Multi-instrument constraints on a hemispherically asymmetric positive ionospheric storm in the 60-180 deg E sector during the 12-13 November 2025 geomagnetic storm
Pan Xiong, Jianghe Chen, Xuhui Shen, Tong Liu, Angelo De Santis, Sergey Pulinets
Abstract
Geomagnetic storms drive complex ionospheric responses through coupled electrodynamic and thermospheric processes, yet attributing storm-time TEC perturbations to specific mechanisms remains challenging.

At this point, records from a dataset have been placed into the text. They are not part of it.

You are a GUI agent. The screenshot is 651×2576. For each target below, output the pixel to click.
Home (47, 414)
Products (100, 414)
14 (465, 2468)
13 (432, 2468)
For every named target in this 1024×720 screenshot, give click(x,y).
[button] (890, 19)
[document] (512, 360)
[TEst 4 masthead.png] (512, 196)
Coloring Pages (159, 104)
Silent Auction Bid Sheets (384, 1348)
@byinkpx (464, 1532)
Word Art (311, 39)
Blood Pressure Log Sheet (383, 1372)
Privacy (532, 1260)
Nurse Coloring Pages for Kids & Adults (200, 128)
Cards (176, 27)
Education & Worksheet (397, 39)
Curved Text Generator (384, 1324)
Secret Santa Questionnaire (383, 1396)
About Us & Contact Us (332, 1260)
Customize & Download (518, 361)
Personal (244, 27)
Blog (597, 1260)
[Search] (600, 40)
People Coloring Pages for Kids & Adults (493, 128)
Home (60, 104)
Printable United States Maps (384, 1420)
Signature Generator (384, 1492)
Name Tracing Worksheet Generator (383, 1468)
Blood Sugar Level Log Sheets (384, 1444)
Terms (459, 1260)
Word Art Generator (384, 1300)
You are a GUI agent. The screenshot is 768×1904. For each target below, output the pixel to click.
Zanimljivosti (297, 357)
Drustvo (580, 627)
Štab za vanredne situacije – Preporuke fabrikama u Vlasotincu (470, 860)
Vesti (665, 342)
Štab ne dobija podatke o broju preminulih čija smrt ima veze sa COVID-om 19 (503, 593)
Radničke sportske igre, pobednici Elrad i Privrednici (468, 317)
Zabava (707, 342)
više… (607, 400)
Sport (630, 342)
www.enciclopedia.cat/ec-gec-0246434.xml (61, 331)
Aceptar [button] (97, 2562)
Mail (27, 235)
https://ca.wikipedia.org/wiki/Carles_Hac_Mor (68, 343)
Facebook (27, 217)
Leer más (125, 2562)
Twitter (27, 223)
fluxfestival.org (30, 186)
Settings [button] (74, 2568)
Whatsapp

We investigate the ionospheric response to the 12-13 November 2025 intense geomagnetic storm (Dst minimum = -214 nT) in the 60-180 deg E sector using a coordinated multi-instrument dataset comprising JPL GIM TEC, dense regional GNSS networks, continuous BeiDou GEO links, COSMIC-2 radio occultation, ground ionosondes, Swarm in-situ electron density, HF Doppler soundings, and TIMED/GUVI thermospheric composition observations. The observations reveal a dayside-dominant positive TEC storm with pronounced hemispheric asymmetry, where Northern Hemisphere mid-to-low latitudes exhibit stronger and longer-lasting enhancement than the Southern Hemisphere. Joint analysis of radio occultation, ionosonde, and Swarm data indicates that the enhancement is density-dominated with NmF2 and foF2 increases but with no coherent, sector-scale peak-height uplift in hmF2 or h'F2, posing challenges for uplift-only electrodynamic interpretations. Coherent large-scale traveling ionospheric disturbances propagate across the equator during UT 1-6, while HF Doppler oscillations maximize later during UT 6-24, revealing a timing offset between integrated TEC responses and reflection-height dynamics. Southern Hemisphere O/N2 ratio depletion observed by TIMED/GUVI provides compositional context consistent with the faster positive-phase decay there, although concurrent Northern Hemisphere GUVI coverage is limited during this interval. These findings highlight the value of multi-observable diagnostics for developing testable constraints on storm-time mechanisms and improving sector-specific space weather nowcasting capabilities.